* _Problem_: Search the data below for the string "Expand". Extract every line that contains it.

* _Data in this exercise_:
◆ ◆ ◆ ◆

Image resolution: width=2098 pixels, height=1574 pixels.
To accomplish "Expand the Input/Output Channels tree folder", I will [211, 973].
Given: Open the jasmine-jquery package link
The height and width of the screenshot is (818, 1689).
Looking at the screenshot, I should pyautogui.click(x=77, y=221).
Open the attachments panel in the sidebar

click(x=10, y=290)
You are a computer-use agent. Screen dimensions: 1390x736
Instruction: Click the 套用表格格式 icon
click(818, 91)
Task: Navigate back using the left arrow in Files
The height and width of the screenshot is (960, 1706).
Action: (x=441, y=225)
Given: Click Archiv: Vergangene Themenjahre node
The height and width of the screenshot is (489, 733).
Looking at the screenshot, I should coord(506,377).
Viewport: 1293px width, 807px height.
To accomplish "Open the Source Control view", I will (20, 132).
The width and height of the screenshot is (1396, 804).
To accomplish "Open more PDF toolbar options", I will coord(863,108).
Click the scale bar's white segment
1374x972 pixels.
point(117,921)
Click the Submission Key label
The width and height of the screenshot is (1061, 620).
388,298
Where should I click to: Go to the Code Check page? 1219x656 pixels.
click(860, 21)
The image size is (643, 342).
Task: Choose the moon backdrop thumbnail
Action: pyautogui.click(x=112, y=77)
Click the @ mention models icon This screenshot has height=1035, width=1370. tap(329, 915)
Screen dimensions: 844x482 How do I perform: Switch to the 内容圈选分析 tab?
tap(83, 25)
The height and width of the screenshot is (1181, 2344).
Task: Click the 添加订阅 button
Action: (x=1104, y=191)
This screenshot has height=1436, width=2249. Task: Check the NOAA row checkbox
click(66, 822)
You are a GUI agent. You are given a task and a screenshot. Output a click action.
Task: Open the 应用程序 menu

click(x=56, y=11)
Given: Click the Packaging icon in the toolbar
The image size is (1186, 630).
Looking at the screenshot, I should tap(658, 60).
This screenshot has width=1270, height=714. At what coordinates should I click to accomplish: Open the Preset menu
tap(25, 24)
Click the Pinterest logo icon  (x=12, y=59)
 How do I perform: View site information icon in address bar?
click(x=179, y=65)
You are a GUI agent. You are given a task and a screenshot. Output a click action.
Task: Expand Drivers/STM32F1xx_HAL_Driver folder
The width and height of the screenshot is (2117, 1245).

◆ ◆ ◆ ◆

* _Output below_:
To accomplish "Expand the Input/Output Channels tree folder", I will [211, 973].
Task: Expand Drivers/STM32F1xx_HAL_Driver folder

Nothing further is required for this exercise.